Like the graffiti artist who decorated the walls of the Cuevas de la Manos, Theodore Gericault examined and drew his left hand. (Gericault made several studies of hands, feet and male torso in preparation for his best known work The Raft of the Medusa, 1819).
In her Self-portrait, Élisabeth Louise Vigée Le Brun delights in painting her own hands holding a palette and her brush – the tools of her trade (while her portraits of Marie Antoinette often depicts her with a rose in her hand).
Henry Moore looked at and drew his own hands, as a record of the aging process. He was in his 80’s and suffering from ill health when he made these drawings, following a long tradition of artists expressing their feelings through the representation of hands.
M.C. Escher’s hands appear to be drawing each other, in a continuously repeating pattern, while a photo of Yves Klein shows the artist proudly presenting his palm, dripping with International Klein Blue acrylic.

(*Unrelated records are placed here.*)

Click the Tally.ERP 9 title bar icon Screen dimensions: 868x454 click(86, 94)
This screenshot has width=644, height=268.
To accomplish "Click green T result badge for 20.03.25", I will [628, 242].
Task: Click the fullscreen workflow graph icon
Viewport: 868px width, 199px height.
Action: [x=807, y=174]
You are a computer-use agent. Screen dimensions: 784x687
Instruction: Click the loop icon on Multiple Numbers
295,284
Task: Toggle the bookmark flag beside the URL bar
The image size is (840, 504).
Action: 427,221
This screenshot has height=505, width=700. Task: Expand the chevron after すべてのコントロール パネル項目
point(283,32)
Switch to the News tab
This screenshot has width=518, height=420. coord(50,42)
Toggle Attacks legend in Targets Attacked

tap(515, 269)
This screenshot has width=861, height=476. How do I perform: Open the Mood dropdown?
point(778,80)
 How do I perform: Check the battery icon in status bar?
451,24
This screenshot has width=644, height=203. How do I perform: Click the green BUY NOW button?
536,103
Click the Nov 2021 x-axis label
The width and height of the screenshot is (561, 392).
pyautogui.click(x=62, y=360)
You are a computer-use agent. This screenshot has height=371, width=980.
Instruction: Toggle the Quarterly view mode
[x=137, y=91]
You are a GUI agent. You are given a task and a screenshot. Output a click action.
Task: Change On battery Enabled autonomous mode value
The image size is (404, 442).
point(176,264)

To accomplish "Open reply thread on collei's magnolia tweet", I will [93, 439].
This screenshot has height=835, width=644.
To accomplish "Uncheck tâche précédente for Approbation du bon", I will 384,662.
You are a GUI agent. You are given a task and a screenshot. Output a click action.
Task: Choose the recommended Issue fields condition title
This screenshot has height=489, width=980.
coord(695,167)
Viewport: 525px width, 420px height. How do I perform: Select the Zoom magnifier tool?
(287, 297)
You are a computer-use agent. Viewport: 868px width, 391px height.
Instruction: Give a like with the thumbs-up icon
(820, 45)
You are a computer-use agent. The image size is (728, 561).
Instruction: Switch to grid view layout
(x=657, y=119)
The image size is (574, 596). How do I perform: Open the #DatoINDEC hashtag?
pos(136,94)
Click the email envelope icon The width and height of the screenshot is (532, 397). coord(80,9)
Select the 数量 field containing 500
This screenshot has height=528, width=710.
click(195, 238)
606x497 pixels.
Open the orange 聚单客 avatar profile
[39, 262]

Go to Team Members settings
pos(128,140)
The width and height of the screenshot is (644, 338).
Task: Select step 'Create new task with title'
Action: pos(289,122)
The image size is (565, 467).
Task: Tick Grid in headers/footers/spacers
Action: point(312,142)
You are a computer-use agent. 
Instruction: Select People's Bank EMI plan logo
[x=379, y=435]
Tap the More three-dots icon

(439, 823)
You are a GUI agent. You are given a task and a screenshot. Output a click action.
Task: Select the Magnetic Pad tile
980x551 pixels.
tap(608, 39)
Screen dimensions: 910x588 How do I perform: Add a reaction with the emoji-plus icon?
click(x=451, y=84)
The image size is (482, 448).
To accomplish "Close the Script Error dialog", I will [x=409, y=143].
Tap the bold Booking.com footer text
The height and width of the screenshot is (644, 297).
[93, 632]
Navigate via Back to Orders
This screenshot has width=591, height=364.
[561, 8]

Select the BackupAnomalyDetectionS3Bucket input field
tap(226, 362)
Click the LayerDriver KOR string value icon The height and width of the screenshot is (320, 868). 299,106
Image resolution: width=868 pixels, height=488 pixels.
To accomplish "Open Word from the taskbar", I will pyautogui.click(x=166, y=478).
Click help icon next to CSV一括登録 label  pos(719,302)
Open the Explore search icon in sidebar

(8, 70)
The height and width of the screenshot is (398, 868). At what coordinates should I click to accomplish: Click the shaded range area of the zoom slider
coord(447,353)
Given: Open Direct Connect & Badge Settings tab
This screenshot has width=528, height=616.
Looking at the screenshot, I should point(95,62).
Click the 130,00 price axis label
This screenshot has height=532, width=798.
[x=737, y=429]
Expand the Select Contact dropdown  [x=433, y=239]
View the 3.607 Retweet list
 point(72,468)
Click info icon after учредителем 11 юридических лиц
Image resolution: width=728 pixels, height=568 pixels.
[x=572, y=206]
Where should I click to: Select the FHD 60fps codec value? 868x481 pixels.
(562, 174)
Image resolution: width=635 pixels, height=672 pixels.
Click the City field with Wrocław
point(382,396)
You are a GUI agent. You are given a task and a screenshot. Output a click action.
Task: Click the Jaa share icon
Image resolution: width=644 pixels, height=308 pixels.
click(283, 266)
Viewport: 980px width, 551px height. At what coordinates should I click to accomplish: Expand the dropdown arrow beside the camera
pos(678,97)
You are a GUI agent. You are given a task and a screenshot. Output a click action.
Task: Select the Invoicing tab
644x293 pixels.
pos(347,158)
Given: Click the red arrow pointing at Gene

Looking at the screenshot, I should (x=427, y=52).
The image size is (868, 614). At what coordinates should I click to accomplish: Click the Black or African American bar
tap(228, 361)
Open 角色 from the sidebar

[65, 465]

Giving and taking, accepting or rejecting, comfort or coldness are themes represented in Louise Bourgeois’ sculptures of hands. Hands that protect and nurture, hands open in acceptance and comfort, closed in rejection and animosity. Used to express her hopes and anxieties, but also fundamental feelings like friendship and dependency, a desire to protect and nurture. This ambivalence is concisely illustrated by Give or Take, a bronze sculpture of two forearms fused together, one hand outstretched, the other closed.
As a metaphor, the anatomical precision matters less than its role in the composition. Giorgio de Chirico can therefore borrow the right hand and forearm of a famous sculpture and place it in a frame at the centre of his canvas in Metaphysical Interior with Hand of David.
Liberated from the chains of life-like detailed drawing, artists have moved from hands-on (as it were) practice to conceptually based work.
Like Magritte, Nelu Wolfensohn associates the hand with the eye, the seeing with conveying the vision. At the centre of the hand that holds the pencil/USB there is the all-seeing iris, the photographic image of a perfectly round, black surrounded by yellow, iris. The hand that creates, as well as the hand that protects (The Future of Wildlife) is the hand that sees.
Victory signs. Thumbs up. Fist. Holding hands. The hands of humans can communicate a vast range of expressions, immortalised by artists in some of the greatest works created by their hands.